* [Exercise instructions] Under no circumstances alter the records; copy each one exactly.

[Pixel coordinate grounding data]
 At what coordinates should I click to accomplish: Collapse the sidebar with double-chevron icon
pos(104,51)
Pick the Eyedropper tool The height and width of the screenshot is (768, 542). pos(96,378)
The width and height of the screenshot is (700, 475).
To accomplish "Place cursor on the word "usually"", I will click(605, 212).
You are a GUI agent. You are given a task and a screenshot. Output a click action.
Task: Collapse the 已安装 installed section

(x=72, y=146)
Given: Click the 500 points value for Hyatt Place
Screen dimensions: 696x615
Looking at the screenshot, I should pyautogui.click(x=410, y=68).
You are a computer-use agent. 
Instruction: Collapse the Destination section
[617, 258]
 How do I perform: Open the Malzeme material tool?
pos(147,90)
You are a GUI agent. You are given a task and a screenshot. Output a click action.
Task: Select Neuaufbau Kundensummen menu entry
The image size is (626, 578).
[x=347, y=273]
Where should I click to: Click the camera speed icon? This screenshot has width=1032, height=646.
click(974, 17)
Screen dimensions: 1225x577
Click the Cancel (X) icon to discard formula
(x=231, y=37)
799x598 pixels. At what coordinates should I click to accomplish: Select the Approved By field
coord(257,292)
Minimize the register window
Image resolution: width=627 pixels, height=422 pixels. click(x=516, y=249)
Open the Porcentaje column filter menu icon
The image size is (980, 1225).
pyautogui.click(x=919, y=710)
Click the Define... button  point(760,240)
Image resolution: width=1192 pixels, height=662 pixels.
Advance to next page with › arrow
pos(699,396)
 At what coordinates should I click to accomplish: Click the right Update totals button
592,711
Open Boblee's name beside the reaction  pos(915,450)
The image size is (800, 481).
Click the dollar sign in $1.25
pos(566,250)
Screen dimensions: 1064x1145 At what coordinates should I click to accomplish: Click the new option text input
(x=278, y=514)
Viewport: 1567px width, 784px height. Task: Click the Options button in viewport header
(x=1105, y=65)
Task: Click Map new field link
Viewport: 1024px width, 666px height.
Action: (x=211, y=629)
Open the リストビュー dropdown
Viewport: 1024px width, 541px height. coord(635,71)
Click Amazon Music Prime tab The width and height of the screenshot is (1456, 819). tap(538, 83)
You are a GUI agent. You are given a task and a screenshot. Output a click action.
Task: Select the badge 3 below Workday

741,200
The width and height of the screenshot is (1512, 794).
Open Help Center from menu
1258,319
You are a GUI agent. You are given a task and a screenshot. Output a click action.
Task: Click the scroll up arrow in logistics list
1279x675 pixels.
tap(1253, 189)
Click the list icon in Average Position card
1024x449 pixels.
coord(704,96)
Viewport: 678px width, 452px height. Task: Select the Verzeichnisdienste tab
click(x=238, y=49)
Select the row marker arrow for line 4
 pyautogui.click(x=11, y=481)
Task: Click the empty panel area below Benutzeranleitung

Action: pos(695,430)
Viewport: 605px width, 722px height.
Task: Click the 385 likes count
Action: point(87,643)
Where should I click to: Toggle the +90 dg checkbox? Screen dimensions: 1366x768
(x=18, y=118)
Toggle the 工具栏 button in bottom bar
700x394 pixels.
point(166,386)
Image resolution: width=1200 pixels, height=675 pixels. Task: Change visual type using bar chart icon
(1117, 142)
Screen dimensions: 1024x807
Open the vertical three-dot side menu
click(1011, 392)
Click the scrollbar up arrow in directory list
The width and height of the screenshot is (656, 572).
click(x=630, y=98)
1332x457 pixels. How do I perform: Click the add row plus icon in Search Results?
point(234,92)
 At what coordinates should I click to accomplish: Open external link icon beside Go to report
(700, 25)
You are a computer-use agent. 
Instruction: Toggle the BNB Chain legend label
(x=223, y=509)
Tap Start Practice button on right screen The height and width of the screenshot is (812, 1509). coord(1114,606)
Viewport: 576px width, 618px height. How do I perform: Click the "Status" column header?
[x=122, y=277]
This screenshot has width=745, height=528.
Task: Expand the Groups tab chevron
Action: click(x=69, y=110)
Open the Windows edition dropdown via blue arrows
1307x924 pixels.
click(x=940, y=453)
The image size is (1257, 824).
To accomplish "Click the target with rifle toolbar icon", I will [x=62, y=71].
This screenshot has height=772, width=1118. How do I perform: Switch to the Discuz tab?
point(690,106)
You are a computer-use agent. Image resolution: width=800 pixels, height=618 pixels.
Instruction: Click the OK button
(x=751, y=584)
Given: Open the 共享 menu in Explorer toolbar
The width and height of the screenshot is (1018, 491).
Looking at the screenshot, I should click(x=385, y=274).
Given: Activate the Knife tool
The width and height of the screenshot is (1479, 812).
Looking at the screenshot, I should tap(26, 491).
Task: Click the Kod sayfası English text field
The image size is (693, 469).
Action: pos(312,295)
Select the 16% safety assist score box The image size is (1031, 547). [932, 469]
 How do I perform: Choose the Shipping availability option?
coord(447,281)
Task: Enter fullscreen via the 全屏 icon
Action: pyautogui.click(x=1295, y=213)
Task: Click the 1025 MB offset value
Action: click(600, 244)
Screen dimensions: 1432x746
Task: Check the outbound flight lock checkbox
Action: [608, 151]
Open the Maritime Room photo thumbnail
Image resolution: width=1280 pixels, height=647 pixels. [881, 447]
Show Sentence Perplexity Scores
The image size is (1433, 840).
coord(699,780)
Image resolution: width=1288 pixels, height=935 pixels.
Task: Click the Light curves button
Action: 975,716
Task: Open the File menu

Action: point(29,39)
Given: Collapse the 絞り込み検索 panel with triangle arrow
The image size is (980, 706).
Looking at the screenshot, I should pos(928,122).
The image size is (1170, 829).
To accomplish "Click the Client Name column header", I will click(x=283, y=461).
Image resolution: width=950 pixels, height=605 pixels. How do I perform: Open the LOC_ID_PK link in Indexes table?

* [Written answer]
 At what coordinates should I click to accomplish: Collapse the sidebar with double-chevron icon
pos(104,51)
Pick the Eyedropper tool The height and width of the screenshot is (768, 542). pos(96,378)
The width and height of the screenshot is (700, 475).
To accomplish "Place cursor on the word "usually"", I will click(605, 212).
You are a GUI agent. You are given a task and a screenshot. Output a click action.
Task: Collapse the 已安装 installed section

(x=72, y=146)
Given: Click the 500 points value for Hyatt Place
Screen dimensions: 696x615
Looking at the screenshot, I should pyautogui.click(x=410, y=68).
You are a computer-use agent. 
Instruction: Collapse the Destination section
[617, 258]
 How do I perform: Open the Malzeme material tool?
pos(147,90)
You are a GUI agent. You are given a task and a screenshot. Output a click action.
Task: Select Neuaufbau Kundensummen menu entry
The image size is (626, 578).
[x=347, y=273]
Where should I click to: Click the camera speed icon? This screenshot has width=1032, height=646.
click(974, 17)
Screen dimensions: 1225x577
Click the Cancel (X) icon to discard formula
(x=231, y=37)
799x598 pixels. At what coordinates should I click to accomplish: Select the Approved By field
coord(257,292)
Minimize the register window
Image resolution: width=627 pixels, height=422 pixels. click(x=516, y=249)
Open the Porcentaje column filter menu icon
The image size is (980, 1225).
pyautogui.click(x=919, y=710)
Click the Define... button  point(760,240)
Image resolution: width=1192 pixels, height=662 pixels.
Advance to next page with › arrow
pos(699,396)
 At what coordinates should I click to accomplish: Click the right Update totals button
592,711
Open Boblee's name beside the reaction  pos(915,450)
The image size is (800, 481).
Click the dollar sign in $1.25
pos(566,250)
Screen dimensions: 1064x1145 At what coordinates should I click to accomplish: Click the new option text input
(x=278, y=514)
Viewport: 1567px width, 784px height. Task: Click the Options button in viewport header
(x=1105, y=65)
Task: Click Map new field link
Viewport: 1024px width, 666px height.
Action: (x=211, y=629)
Open the リストビュー dropdown
Viewport: 1024px width, 541px height. coord(635,71)
Click Amazon Music Prime tab The width and height of the screenshot is (1456, 819). tap(538, 83)
You are a GUI agent. You are given a task and a screenshot. Output a click action.
Task: Select the badge 3 below Workday

741,200
The width and height of the screenshot is (1512, 794).
Open Help Center from menu
1258,319
You are a GUI agent. You are given a task and a screenshot. Output a click action.
Task: Click the scroll up arrow in logistics list
1279x675 pixels.
tap(1253, 189)
Click the list icon in Average Position card
1024x449 pixels.
coord(704,96)
Viewport: 678px width, 452px height. Task: Select the Verzeichnisdienste tab
click(x=238, y=49)
Select the row marker arrow for line 4
 pyautogui.click(x=11, y=481)
Task: Click the empty panel area below Benutzeranleitung

Action: pos(695,430)
Viewport: 605px width, 722px height.
Task: Click the 385 likes count
Action: point(87,643)
Where should I click to: Toggle the +90 dg checkbox? Screen dimensions: 1366x768
(x=18, y=118)
Toggle the 工具栏 button in bottom bar
700x394 pixels.
point(166,386)
Image resolution: width=1200 pixels, height=675 pixels. Task: Change visual type using bar chart icon
(1117, 142)
Screen dimensions: 1024x807
Open the vertical three-dot side menu
click(1011, 392)
Click the scrollbar up arrow in directory list
The width and height of the screenshot is (656, 572).
click(x=630, y=98)
1332x457 pixels. How do I perform: Click the add row plus icon in Search Results?
point(234,92)
 At what coordinates should I click to accomplish: Open external link icon beside Go to report
(700, 25)
You are a computer-use agent. 
Instruction: Toggle the BNB Chain legend label
(x=223, y=509)
Tap Start Practice button on right screen The height and width of the screenshot is (812, 1509). coord(1114,606)
Viewport: 576px width, 618px height. How do I perform: Click the "Status" column header?
[x=122, y=277]
This screenshot has width=745, height=528.
Task: Expand the Groups tab chevron
Action: click(x=69, y=110)
Open the Windows edition dropdown via blue arrows
1307x924 pixels.
click(x=940, y=453)
The image size is (1257, 824).
To accomplish "Click the target with rifle toolbar icon", I will [x=62, y=71].
This screenshot has height=772, width=1118. How do I perform: Switch to the Discuz tab?
point(690,106)
You are a computer-use agent. Image resolution: width=800 pixels, height=618 pixels.
Instruction: Click the OK button
(x=751, y=584)
Given: Open the 共享 menu in Explorer toolbar
The width and height of the screenshot is (1018, 491).
Looking at the screenshot, I should click(x=385, y=274).
Given: Activate the Knife tool
The width and height of the screenshot is (1479, 812).
Looking at the screenshot, I should tap(26, 491).
Task: Click the Kod sayfası English text field
The image size is (693, 469).
Action: pos(312,295)
Select the 16% safety assist score box The image size is (1031, 547). [932, 469]
 How do I perform: Choose the Shipping availability option?
coord(447,281)
Task: Enter fullscreen via the 全屏 icon
Action: pyautogui.click(x=1295, y=213)
Task: Click the 1025 MB offset value
Action: click(600, 244)
Screen dimensions: 1432x746
Task: Check the outbound flight lock checkbox
Action: [608, 151]
Open the Maritime Room photo thumbnail
Image resolution: width=1280 pixels, height=647 pixels. [881, 447]
Show Sentence Perplexity Scores
The image size is (1433, 840).
coord(699,780)
Image resolution: width=1288 pixels, height=935 pixels.
Task: Click the Light curves button
Action: 975,716
Task: Open the File menu

Action: point(29,39)
Given: Collapse the 絞り込み検索 panel with triangle arrow
The image size is (980, 706).
Looking at the screenshot, I should pos(928,122).
The image size is (1170, 829).
To accomplish "Click the Client Name column header", I will click(x=283, y=461).
Image resolution: width=950 pixels, height=605 pixels. How do I perform: Open the LOC_ID_PK link in Indexes table?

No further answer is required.